Although the Court remarked that it would not simply accept the plaintiffs’ assertion regarding citizenship, which would rewrite the complaint’s definition, it was commonsensical that a class of “all persons in California” who subscribed to local California newspapers would likely consist of at least two-thirds California citizens.

Second, the plaintiffs submitted an expert declaration from a demographer.  The demographer analyzed “American Community Survey estimates of state-to-state migration during the period 2010–2014” and investigated “the shares of persons living in California in 2010 who did and did not move out of that state between 2010 and 2014.”  She concluded that more than 90 percent of persons living in California still lived in that state in 2014.  She also concluded that “it is extremely unlikely that at least one third of the defendant’s newspaper subscribers who subscribed to papers while California residents no longer reside within California.”

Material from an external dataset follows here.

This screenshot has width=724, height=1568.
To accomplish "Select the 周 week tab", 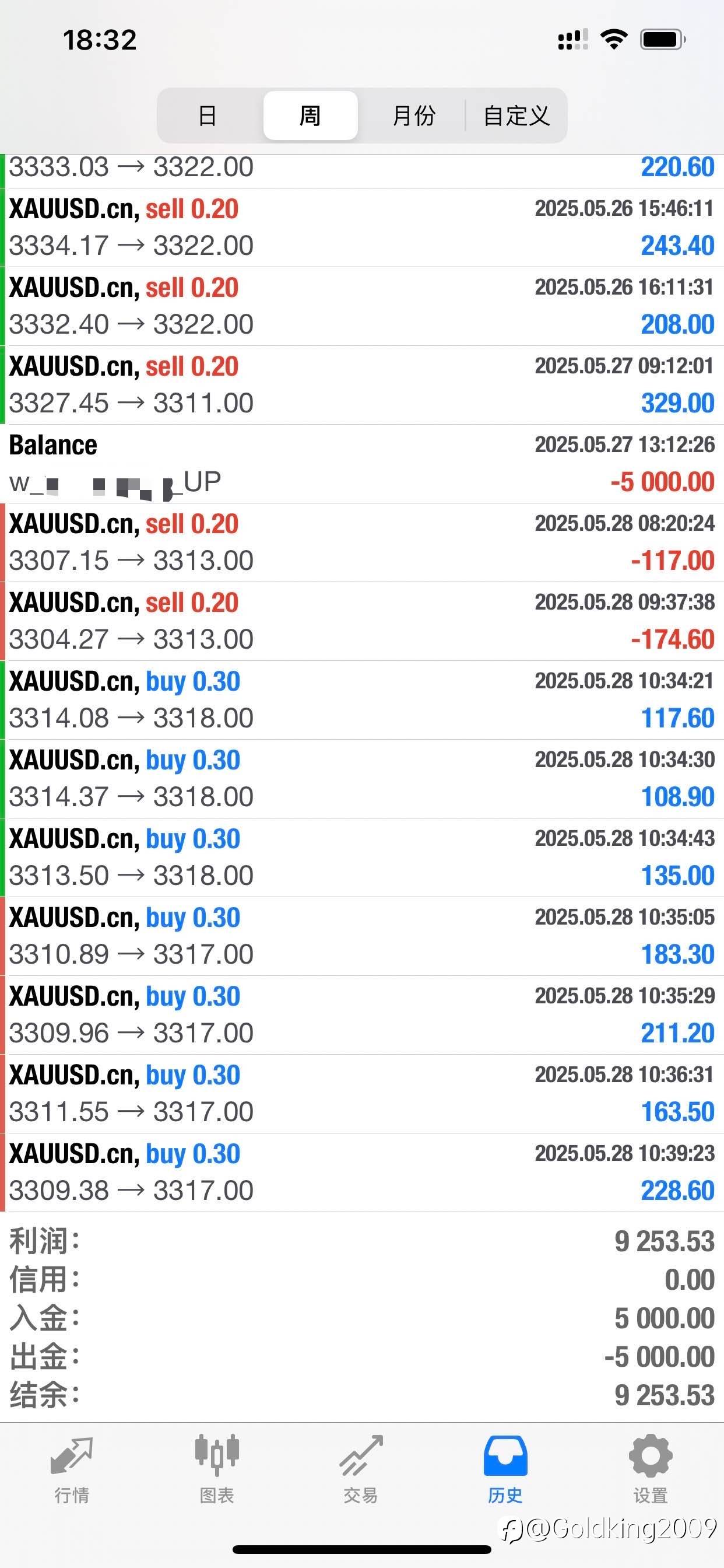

The Court found that the expert’s declaration—buttressed by a statistical analysis—supported the plaintiffs’ commonsense argument.  Further, the defendant had submitted no contrary data that negated this common sense argument.  The defendant also identified no information about its subscriber base which would cast doubt on the commonsense inference that more than two-thirds of the putative class – defined as “all persons in California” who subscribed to the defendant’s local California newspapers – was composed of California citizens.

The defendant pointed out that numerous circuits have rejected an equivalence of “residency” to “citizenship.”  The Court stated, however, that here there was no express statement of “residency” within the complaint’s class definition.  Nor were the plaintiffs’ arguments in support of remand reliant upon residency.  The plaintiffs had stated variously that the phrase “all persons in California” meant persons located in California, residents of California, or citizens of California.  Thus, the Court found that it was inaccurate to impute to the plaintiffs the argument that this CAFA exception depended upon California residency.

Accordingly, the court concluded that based upon the class definition in the complaint, the three causes of action (all stating violations of California statutes), the plaintiffs’ expert declaration, the additional clarification given by the plaintiffs in their motion to remand, and common sense, the plaintiffs had demonstrated by a preponderance of the evidence that two thirds or more of the putative class consisted of California citizens so as to invoke the home state exception to CAFA.

Accordingly, the District Court remanded the action to the state court.